Overthinking – it’s a blessing and a curse. It allows you to jump steps ahead in an exam problem to save time, but it also causes you to stay up late wondering if what she said was because of what he said, or did she just say it as a joke?

We know the definition of overthinking and the emotions that come with it, but what’s happening chemically as these thoughts race through our brains? 

To start off the game that is overthinking, we have a few key players: dopamine – our own personal coach who motivates us and produces feelings of risk and reward, and adrenaline – the noisy child who, once let loose, increases your heart rate and blood pressure. From here on, we have two players who are barely ever in the same room together: serotonin, who brings nothing but happiness, and cortisol, who modulates stress levels. 

Cortisol is the type that you’re happy to have small how’s-the-weather type conversations with. If you’re placed right next to them at a dinner party, however, then your mood will take a turn for the worse and your stress levels will rise higher and higher. Cortisol is the main villain who creates unhealthy overthinking and is released in the hypothalamus –  a region very near to the centre of your brain.

So, how do we stop this villain if we aren’t in the mood for overthinking?

  1. Change the chemical structure of your brain.

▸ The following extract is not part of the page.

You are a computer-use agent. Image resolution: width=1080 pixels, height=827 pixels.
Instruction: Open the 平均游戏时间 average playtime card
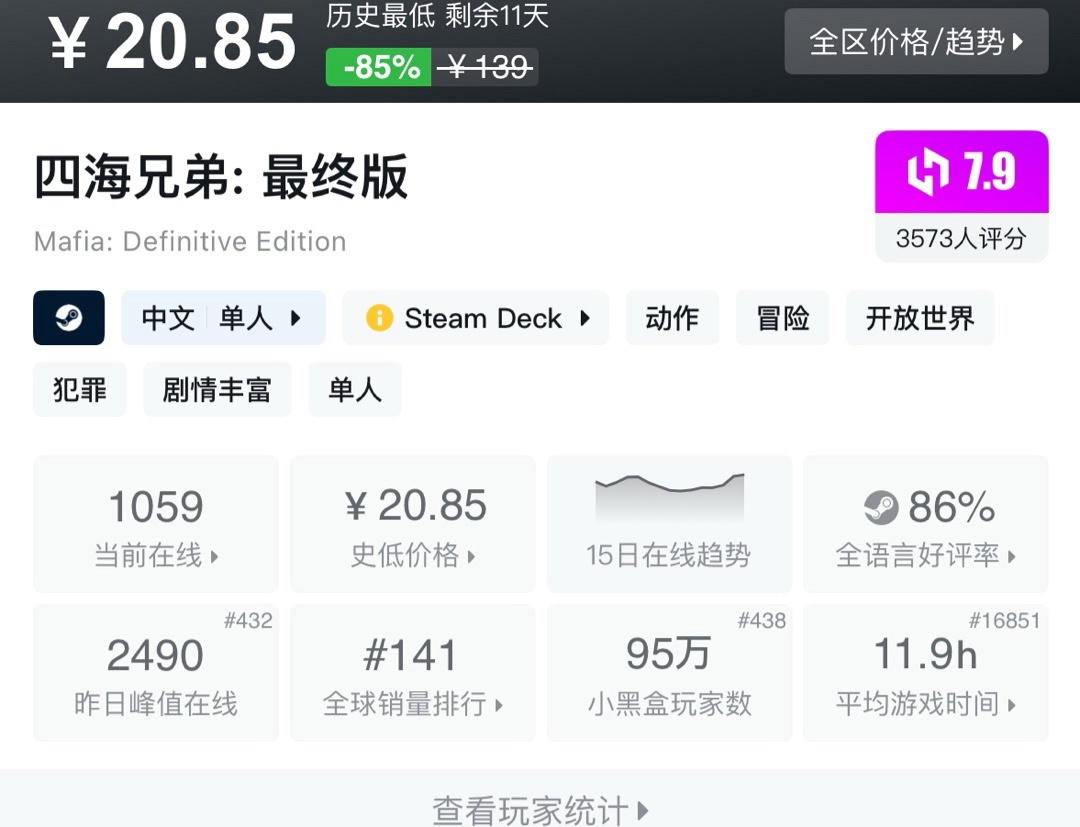(x=926, y=672)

After cortisol is released it must be captured by cortisol receptors to have an impact. Therefore, if you block the path to these receptors then cortisol cannot cause you any stress.

  1. Change the physical structure of your brain.

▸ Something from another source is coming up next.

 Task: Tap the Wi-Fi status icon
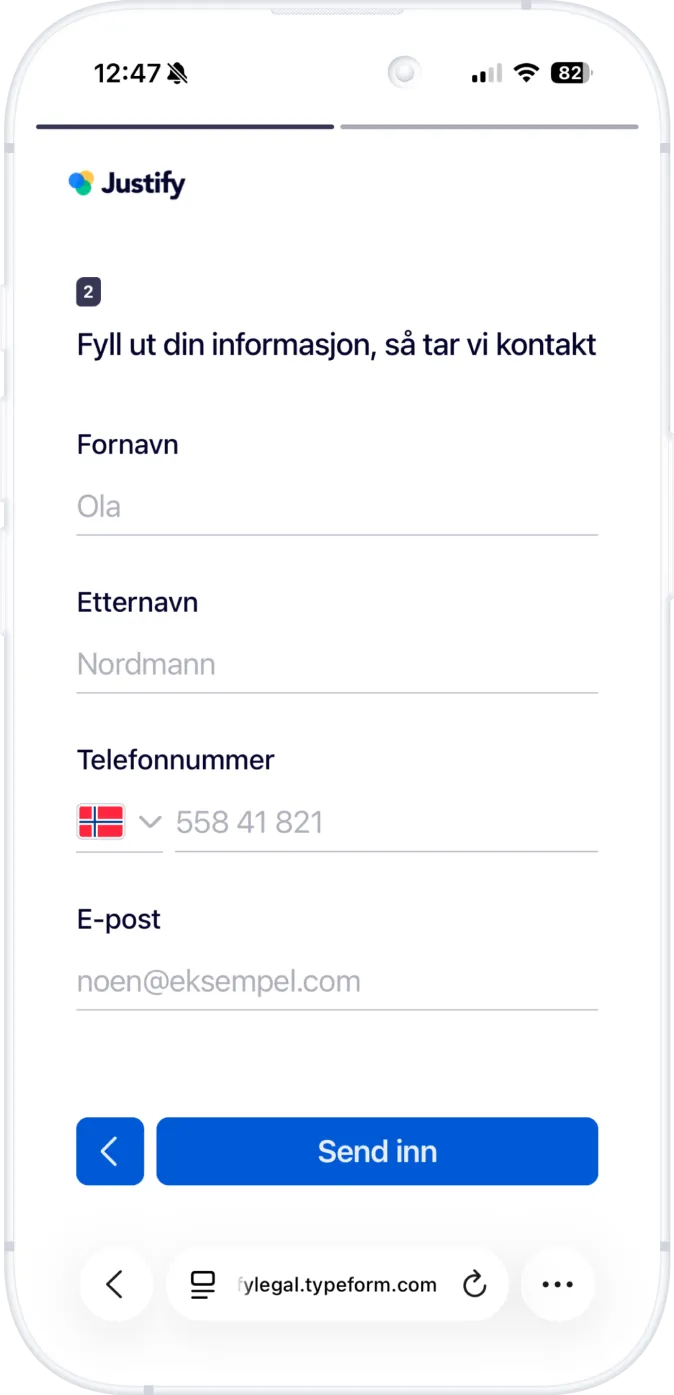pos(525,73)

Research has found that an area of your brain called the orbitofrontal cortex, located just behind your eyes and in front of the hypothalamus, is associated with stress levels. Those with a thicker orbitofrontal cortex on the left side have higher levels of optimism and less anxiety. So, instead of having to directly face the cortisol villain yourself, you can combat its negative effects by modifying another structure in your brain.

  1. Sleep, exercise and recognise that the cortisol villain is annoying you before it progresses to engage you in a very long and unenjoyable dinner conversation. 

Okay, I’ll admit that the first two suggestions were a bit far-fetched. Still, the first suggestion underlies the workings of mood control drugs and the second suggestion serves as important information for neural projects that look to create a human brain from scratch. But this last suggestion does work – and lots of research has been done to prove it. 

So, what’s the difference between your relaxed, easy-going self and the one with a million thoughts racing through? A few milligrams of cortisol, so science tells us. But, of course, the story goes on… we all know that the human brain just isn’t that simple!